Recorded data:
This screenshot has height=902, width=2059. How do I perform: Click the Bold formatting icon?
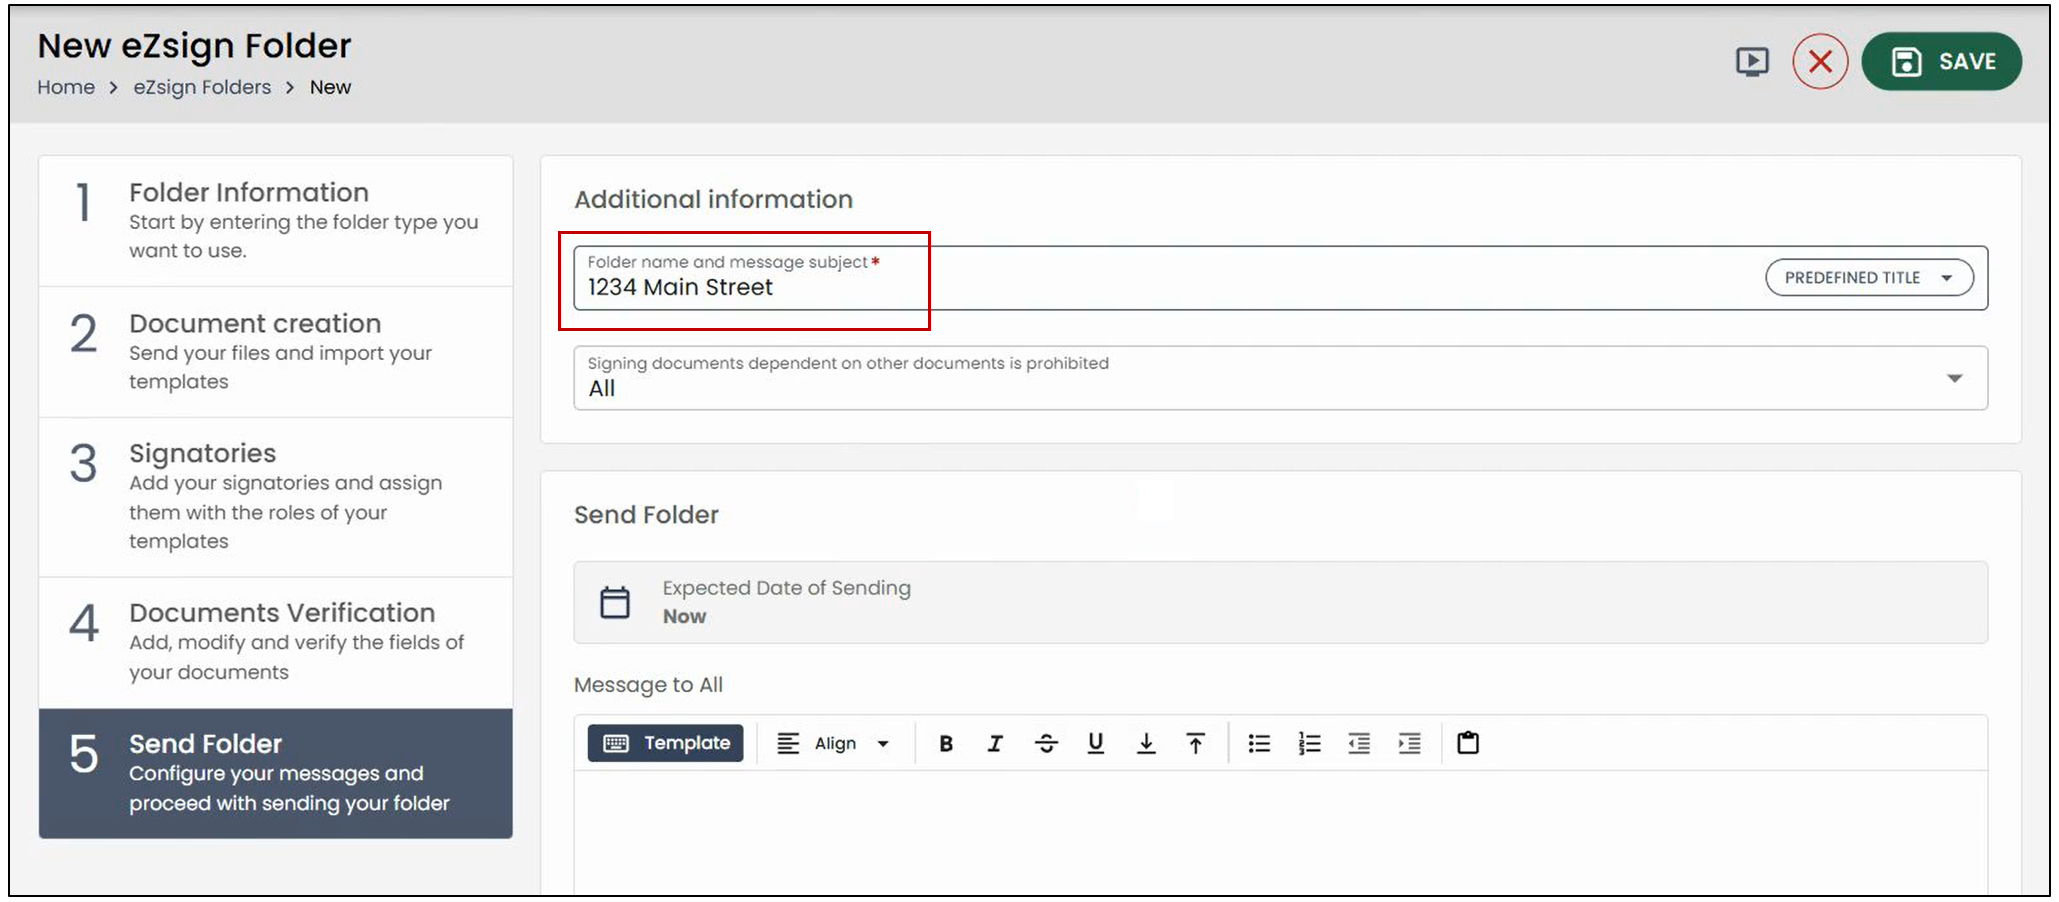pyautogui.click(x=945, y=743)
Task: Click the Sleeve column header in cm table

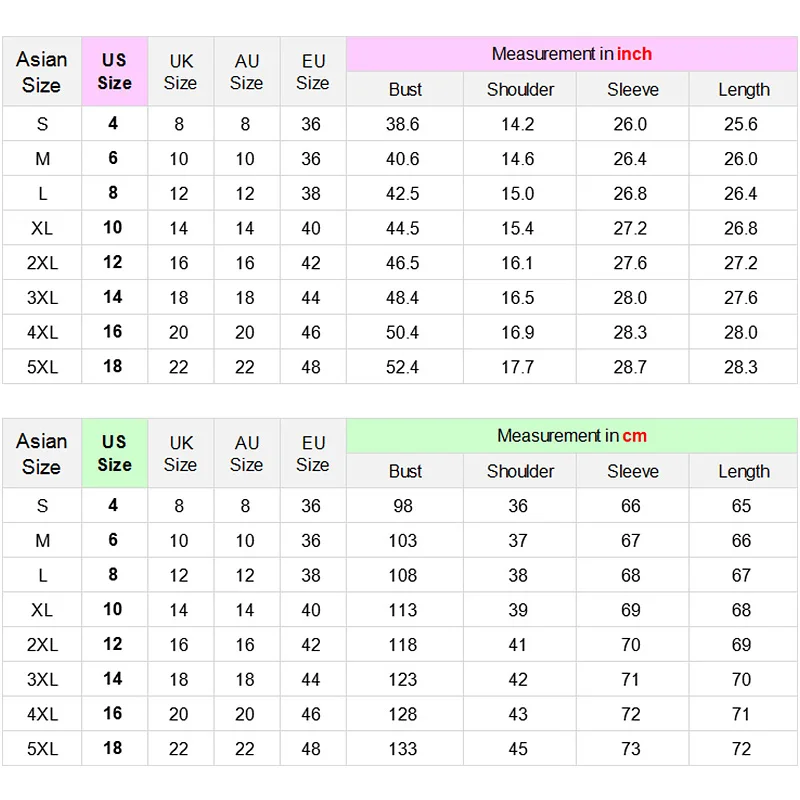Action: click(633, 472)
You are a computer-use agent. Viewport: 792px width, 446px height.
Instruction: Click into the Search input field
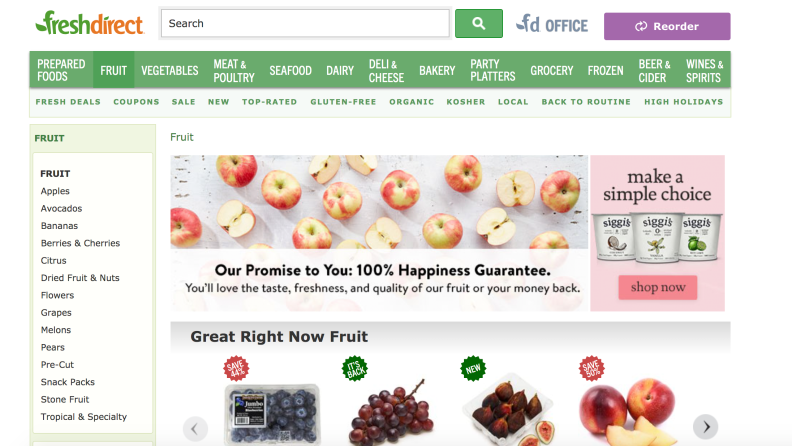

- _Instructions for the task_
Without including any pictures, return every line of the records exactly.

- _Task result_
This screenshot has height=902, width=2059. How do I perform: Click the Bold formatting icon?
pyautogui.click(x=945, y=743)
Task: Click the Sleeve column header in cm table

Action: click(633, 472)
You are a computer-use agent. Viewport: 792px width, 446px height.
Instruction: Click into the Search input field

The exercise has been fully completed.